Opened 7 years ago
#1544 new defect
http/2 downloads broken during reload
Reported by: | Owned by: | ||
---|---|---|---|
Priority: | major | Milestone: | |
Component: | other | Version: | 1.13.x |
Keywords: | http2, reload | Cc: | |
uname -a: | 4.13 kernel | ||
nginx -V: |
nginx version: nginx/1.11.2
built by gcc 4.8.5 20150623 (Red Hat 4.8.5-4) (GCC) built with OpenSSL 1.0.2j 26 Sep 2016 TLS SNI support enabled configure arguments: --with-http_stub_status_module --with-http_ssl_module --with-debug --with-threads --with-http_v2_module --with-openssl=/tmp/build-nginx.SYvnH/openssl-OpenSSL_1_0_2j |
Description
In the situation where an HTTP/2 download spans nginx reloads, the client will receive a failure even though NGINX drains the stream it is working on prior to closing the worker.

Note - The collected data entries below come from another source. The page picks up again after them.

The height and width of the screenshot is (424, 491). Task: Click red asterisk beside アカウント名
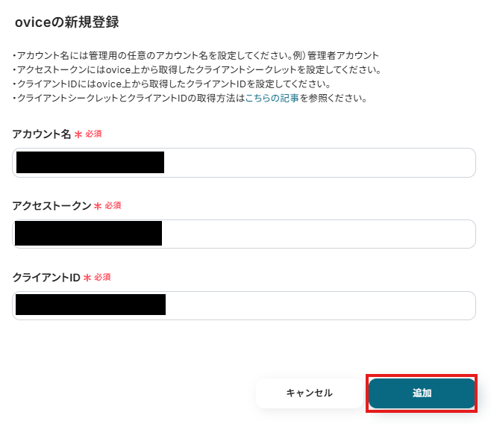(x=78, y=134)
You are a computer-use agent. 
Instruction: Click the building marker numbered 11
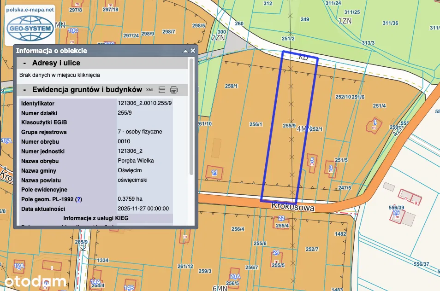point(214,173)
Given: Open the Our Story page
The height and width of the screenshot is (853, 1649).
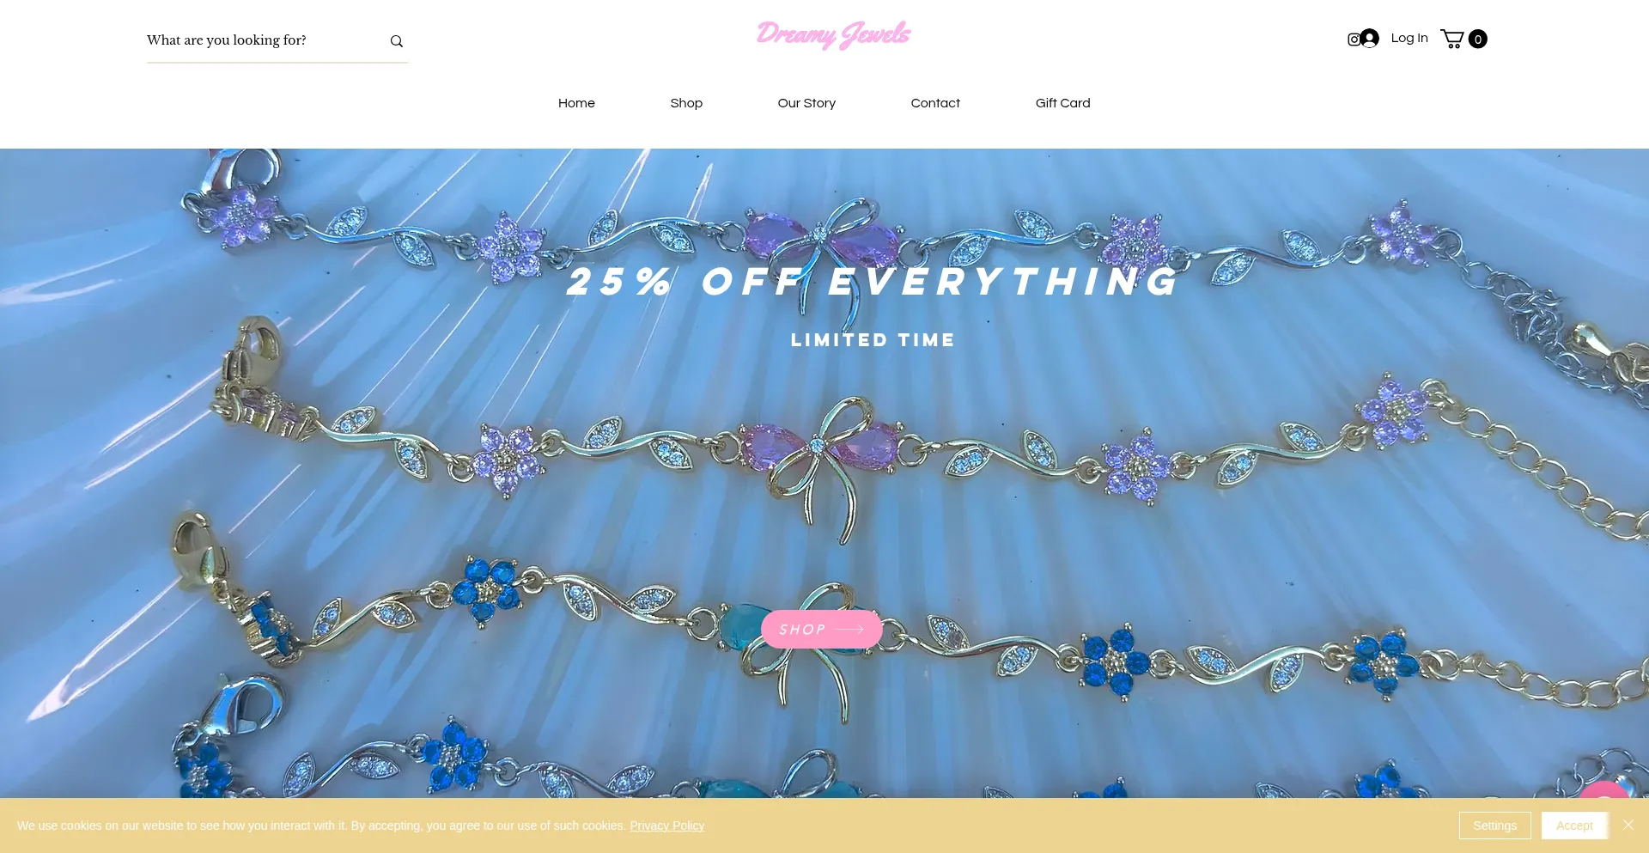Looking at the screenshot, I should 806,103.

As far as I can tell, the issue is that because HTTP/2 is actually two-way communication, when the client goes to send WINDOW_UPDATE, PING or even request more data it receives back an RST from the kernel because the worker has now gone away. So the stream is complete but the client is unaware that the connection is actually closed.
This has been reproduced 1.10.3, 1.11.2 and 1.13.12
To be clear, this is unrelated to the send_timeout. From NGINX's point of view the download completes successfully.

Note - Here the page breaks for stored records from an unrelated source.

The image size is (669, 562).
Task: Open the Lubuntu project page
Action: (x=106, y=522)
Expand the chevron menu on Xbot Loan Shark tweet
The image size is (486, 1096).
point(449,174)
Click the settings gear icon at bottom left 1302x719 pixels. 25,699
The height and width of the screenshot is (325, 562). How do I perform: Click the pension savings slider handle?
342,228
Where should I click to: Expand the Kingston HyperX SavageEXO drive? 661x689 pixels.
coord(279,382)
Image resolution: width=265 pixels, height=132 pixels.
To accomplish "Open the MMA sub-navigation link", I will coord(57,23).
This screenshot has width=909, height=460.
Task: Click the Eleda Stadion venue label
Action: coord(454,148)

I understand this would be a tricky problem as I do not know that the combination of TCP and HTTP/2 provide a mechanism to tell the client"the current stream will be completed but that no other application-level messages should be sent on this connection".
Step to Reproduce
1 - Create a server block with http2 enabled (for comparison, I also have a non-http2 listen port)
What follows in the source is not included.